Saved entries:
##########
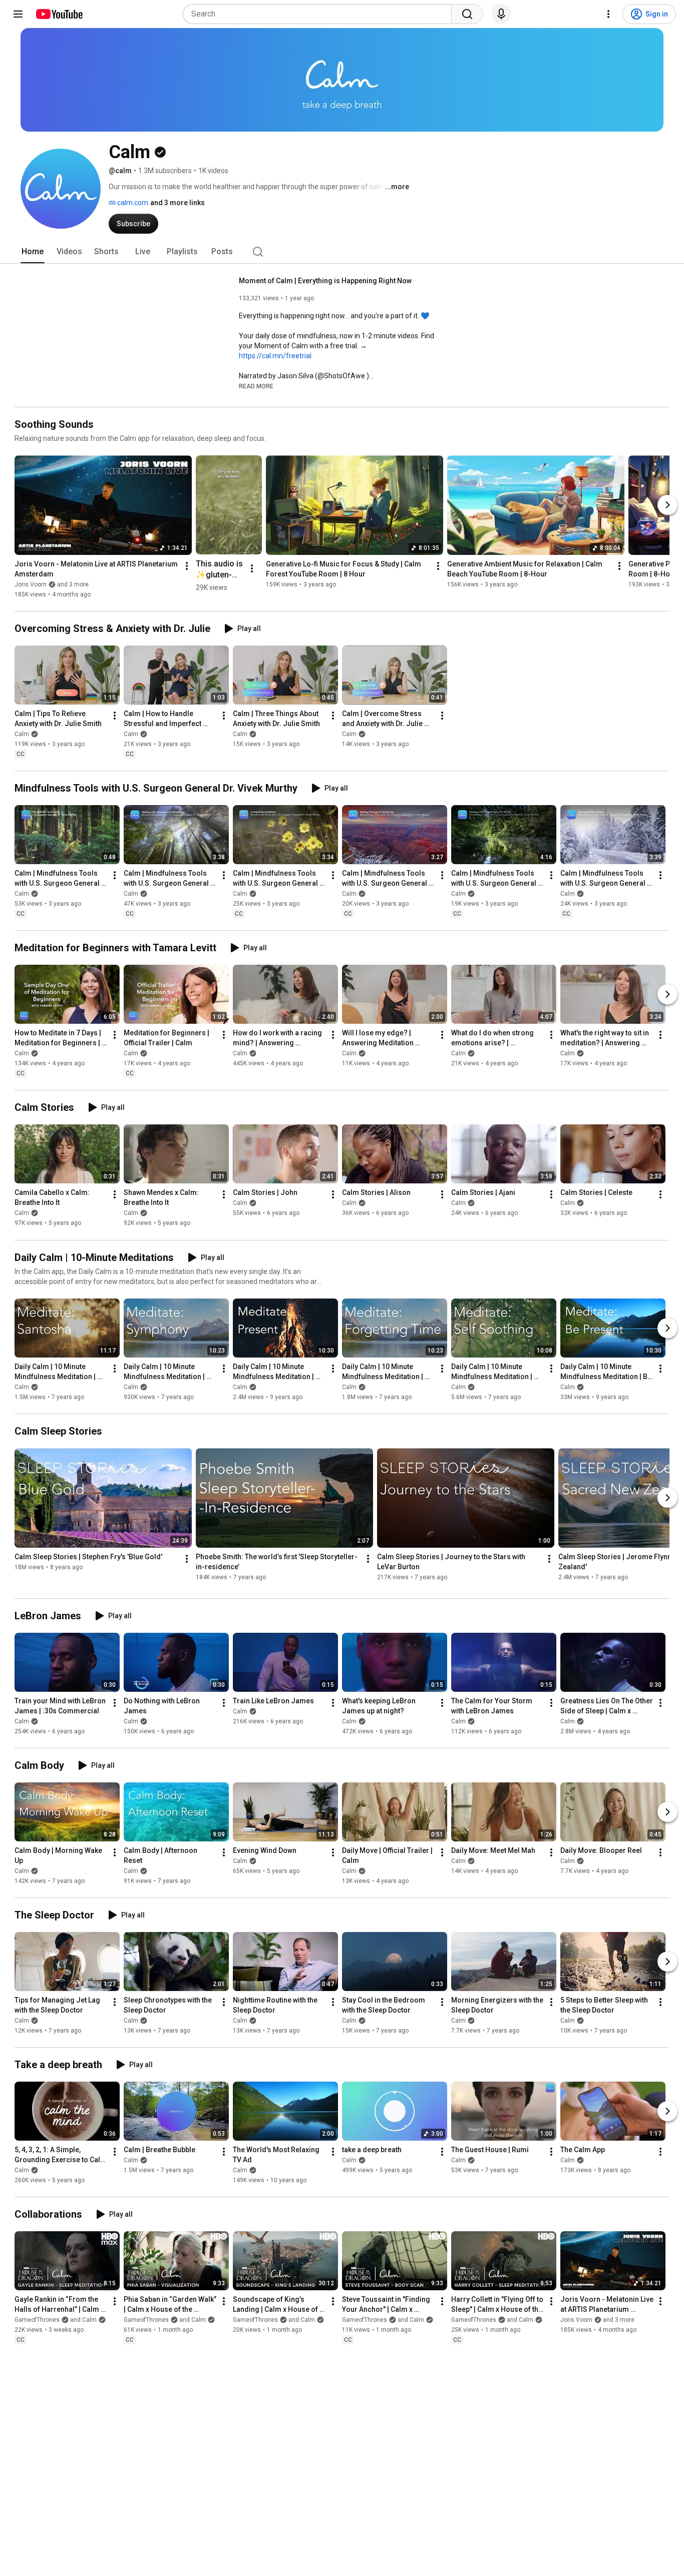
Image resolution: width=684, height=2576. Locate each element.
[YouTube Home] (59, 14)
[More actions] (187, 566)
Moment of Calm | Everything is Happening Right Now (325, 281)
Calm (22, 734)
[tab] (33, 252)
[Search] (467, 14)
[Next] (667, 505)
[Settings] (608, 14)
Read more (256, 386)
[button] (256, 386)
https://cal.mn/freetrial (275, 356)
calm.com (132, 203)
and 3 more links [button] (177, 203)
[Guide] (18, 14)
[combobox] (320, 14)
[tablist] (342, 252)
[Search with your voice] (501, 14)
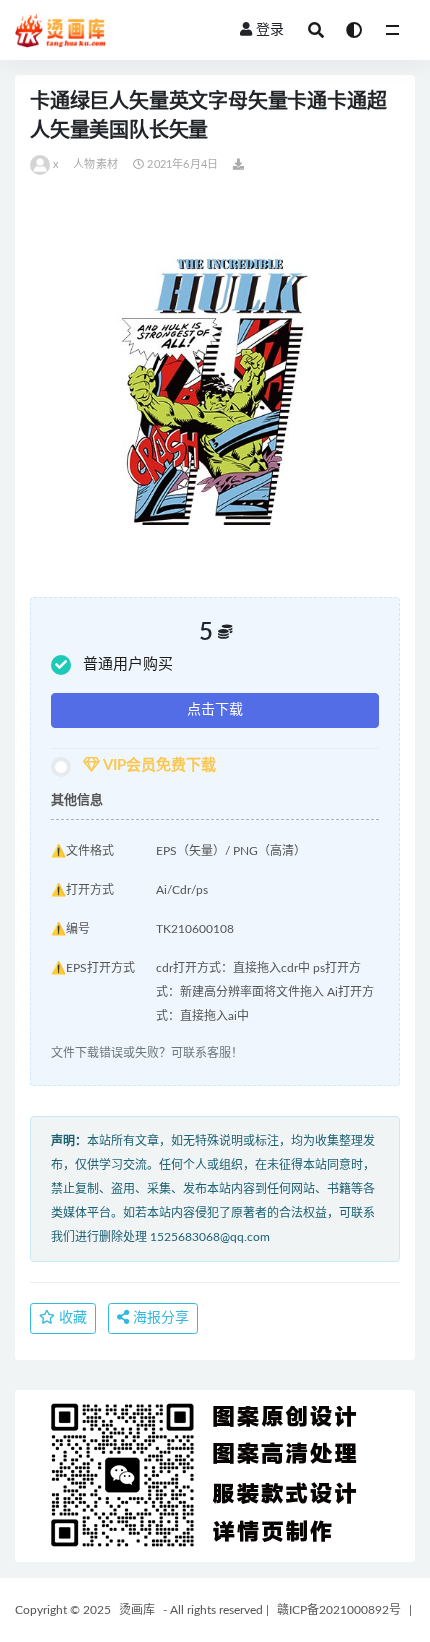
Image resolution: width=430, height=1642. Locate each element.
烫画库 (137, 1610)
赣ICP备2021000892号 (339, 1610)
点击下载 (215, 710)
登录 (270, 30)
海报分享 (159, 1318)
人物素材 (95, 164)
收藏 (71, 1318)
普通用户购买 (128, 664)
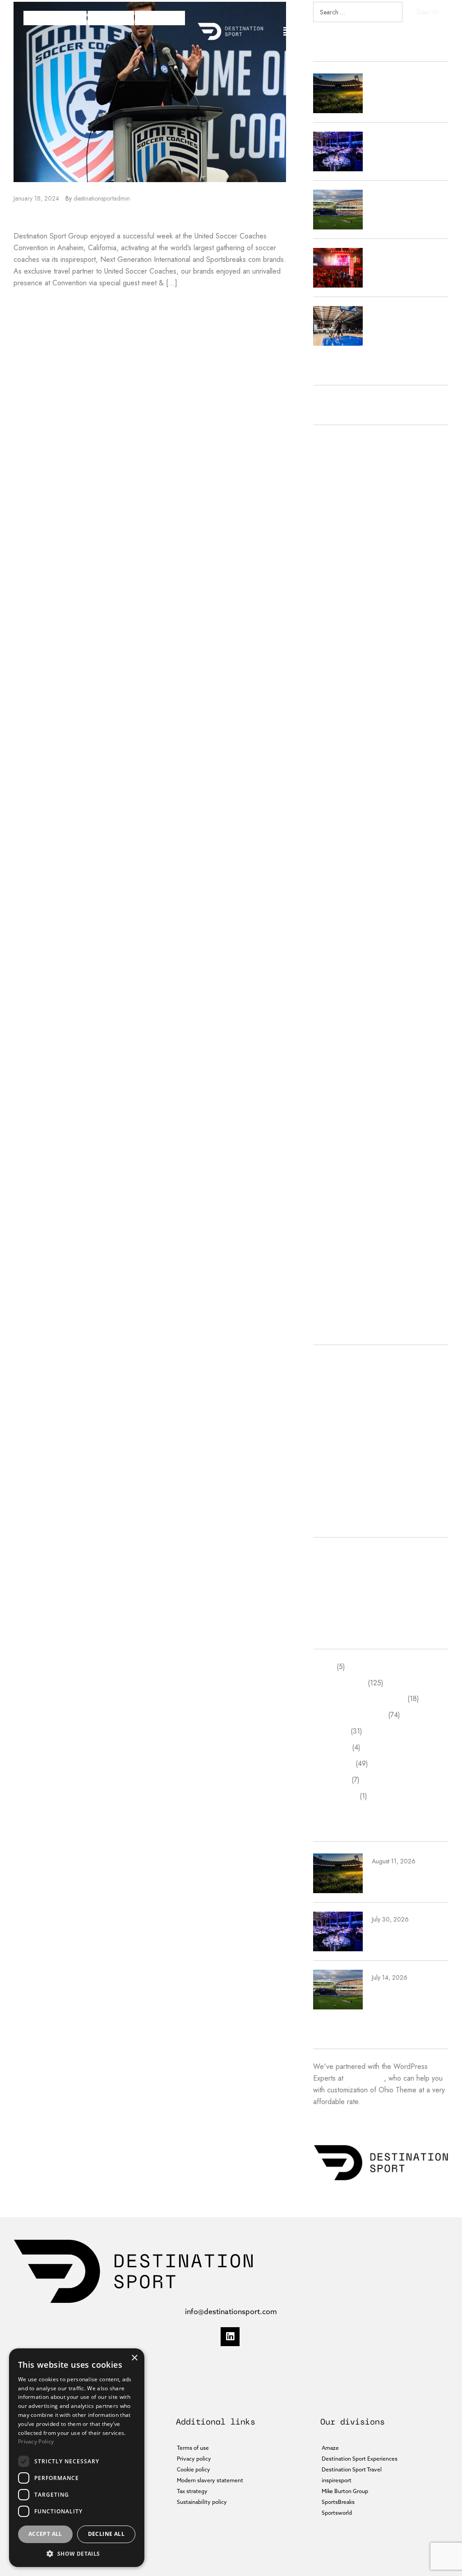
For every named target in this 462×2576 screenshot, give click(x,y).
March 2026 (332, 490)
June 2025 (329, 620)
##########
### ABOUT THIS EXERCISE
When a line among the entries above contains "height", copy it.

### RESPONSE
Image resolution: width=684, height=2576. Locate each element.
Image resolution: width=430, height=1642. Locate each element.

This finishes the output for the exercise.